ISTOÉ – Refere-se às
acusações de corrupção?
João Ubaldo – Eu não comecei as críticas nem pela corrupção. Foi pelo
próprio governo dele, depois pintou a corrupção e eu critiquei também. O que
eu esperava de Lula era, em primeiro lugar, um programa político, um
programa de ação, que não há. O País não tem objetivo, é uma coisa pintando
aqui, outra ali. Não existe nem projeto e nem sequer um slogan que motive,
como “cinqüenta anos em cinco” ou como “a nova fronteira”, como houve lá nos
Estados Unidos.
ISTOÉ – Mas o que o
sr. esperava de fato?
João Ubaldo – Esperava que Lula partisse para um combate duro e esperava
votar nele na reeleição. Esse combate duro seria por uma reforma agrária
decente, uma reforma tributária decente, uma reforma administrativa decente.

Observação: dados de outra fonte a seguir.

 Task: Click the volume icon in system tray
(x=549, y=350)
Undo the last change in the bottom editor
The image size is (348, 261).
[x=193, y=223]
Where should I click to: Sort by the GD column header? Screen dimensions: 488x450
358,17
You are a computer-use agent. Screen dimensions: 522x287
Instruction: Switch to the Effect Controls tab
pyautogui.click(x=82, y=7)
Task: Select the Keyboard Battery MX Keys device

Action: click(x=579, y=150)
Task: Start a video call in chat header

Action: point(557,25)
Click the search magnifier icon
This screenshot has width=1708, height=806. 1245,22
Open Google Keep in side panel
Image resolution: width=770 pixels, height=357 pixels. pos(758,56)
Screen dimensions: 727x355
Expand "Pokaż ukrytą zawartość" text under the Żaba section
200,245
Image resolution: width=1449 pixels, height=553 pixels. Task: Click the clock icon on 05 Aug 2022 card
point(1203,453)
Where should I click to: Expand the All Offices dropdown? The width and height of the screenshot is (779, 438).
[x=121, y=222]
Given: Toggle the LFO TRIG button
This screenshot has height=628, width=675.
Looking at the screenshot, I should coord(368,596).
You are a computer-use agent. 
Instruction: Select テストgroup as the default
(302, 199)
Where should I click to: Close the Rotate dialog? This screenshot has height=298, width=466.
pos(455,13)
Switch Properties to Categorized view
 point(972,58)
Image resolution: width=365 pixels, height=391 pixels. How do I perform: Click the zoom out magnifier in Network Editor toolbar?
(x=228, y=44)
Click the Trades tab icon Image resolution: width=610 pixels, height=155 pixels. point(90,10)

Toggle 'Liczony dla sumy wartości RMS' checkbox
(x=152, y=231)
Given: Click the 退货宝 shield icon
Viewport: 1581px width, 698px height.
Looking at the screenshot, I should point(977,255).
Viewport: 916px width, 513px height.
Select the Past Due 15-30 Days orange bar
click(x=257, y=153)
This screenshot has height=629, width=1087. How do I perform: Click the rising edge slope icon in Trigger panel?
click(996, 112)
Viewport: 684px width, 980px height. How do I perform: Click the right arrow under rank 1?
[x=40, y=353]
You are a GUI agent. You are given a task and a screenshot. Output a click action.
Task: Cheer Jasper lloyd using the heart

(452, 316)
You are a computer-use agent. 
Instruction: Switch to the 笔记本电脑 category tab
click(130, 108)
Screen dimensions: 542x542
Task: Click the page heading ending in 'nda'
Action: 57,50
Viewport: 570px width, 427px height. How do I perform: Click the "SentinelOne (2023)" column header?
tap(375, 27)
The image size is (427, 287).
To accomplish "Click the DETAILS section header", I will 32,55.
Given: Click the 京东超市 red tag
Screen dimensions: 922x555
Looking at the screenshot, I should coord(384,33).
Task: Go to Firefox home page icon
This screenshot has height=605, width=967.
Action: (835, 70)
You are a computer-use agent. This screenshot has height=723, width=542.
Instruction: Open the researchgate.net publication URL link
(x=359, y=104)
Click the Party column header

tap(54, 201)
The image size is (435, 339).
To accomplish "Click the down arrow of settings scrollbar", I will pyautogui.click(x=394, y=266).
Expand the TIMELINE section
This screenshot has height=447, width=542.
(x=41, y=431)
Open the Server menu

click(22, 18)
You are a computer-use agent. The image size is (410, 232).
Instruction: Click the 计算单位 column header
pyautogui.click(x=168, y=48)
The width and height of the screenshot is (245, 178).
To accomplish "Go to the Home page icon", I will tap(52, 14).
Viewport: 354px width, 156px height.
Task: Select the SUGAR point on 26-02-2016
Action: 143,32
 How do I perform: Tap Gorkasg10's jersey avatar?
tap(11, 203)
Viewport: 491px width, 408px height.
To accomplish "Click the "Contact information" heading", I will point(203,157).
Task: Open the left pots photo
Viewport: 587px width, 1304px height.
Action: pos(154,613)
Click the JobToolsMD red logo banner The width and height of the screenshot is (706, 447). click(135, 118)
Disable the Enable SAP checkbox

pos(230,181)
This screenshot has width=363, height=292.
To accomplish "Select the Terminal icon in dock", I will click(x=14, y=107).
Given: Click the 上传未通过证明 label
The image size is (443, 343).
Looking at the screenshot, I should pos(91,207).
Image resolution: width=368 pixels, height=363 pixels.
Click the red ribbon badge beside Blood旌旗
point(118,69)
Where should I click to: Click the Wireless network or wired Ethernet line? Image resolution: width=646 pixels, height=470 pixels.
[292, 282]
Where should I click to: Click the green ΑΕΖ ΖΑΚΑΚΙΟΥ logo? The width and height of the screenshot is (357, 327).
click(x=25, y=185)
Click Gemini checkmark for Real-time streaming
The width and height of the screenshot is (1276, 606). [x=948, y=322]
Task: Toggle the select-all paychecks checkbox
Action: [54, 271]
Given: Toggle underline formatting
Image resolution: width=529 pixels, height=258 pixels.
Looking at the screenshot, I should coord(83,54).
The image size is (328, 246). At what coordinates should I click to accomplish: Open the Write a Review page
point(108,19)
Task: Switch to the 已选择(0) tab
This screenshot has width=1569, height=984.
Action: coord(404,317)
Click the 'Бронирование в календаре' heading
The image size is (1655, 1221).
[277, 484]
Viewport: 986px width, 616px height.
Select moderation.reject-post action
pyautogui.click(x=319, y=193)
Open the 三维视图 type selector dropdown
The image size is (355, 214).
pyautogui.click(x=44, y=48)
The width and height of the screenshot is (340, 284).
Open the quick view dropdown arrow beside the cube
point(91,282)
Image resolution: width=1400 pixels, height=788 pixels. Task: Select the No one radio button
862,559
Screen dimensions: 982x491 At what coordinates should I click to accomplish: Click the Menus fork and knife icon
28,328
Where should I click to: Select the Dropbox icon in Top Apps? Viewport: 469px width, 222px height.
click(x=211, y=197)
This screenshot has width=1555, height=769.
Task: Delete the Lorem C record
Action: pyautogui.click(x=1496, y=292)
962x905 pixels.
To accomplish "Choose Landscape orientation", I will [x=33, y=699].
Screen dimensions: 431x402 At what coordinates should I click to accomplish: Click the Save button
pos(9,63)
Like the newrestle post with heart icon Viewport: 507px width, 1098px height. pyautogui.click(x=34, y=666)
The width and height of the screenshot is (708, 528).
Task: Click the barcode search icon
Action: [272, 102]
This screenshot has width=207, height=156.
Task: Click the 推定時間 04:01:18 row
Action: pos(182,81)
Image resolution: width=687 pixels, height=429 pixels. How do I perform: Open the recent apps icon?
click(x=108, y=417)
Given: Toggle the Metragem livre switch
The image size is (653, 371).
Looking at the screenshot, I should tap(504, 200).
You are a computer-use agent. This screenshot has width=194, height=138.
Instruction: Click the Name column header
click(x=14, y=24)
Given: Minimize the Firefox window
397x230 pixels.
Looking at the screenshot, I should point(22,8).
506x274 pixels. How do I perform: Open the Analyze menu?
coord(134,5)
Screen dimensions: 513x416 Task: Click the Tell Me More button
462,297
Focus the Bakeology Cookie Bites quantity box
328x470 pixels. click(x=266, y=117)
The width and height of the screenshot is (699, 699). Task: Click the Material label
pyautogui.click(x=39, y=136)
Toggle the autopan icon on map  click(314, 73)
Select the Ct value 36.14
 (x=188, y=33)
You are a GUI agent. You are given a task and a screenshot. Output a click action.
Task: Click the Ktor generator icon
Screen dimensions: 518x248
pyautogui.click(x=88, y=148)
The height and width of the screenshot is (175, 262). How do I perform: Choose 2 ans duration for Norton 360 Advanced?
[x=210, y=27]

Ele fala da educação, mas vá ao Fundão (onde se localiza a Universidade
Federal do Rio de Janeiro), de onde minha filha graças a Deus saiu. Minha
filha, no mesmo lugar onde circula estuprador, assaltante, matador. Assim
como a Saúde, que Lula diz que melhorou. Ora, vamos botar um limite nessa
conversa, eu não vou ficar ouvindo isso.
ISTOÉ – O sr. nem
chegou a considerar a possibilidade de votar no candidato do PSDB?
João Ubaldo – É uma coisa difícil, para mim, votar no Alckmin. Não por ele
pessoalmente, que nem conheço. Ele não me representa. Eu não tenho
candidato, eu não tenho em quem votar. Eu e milhões de brasileiros.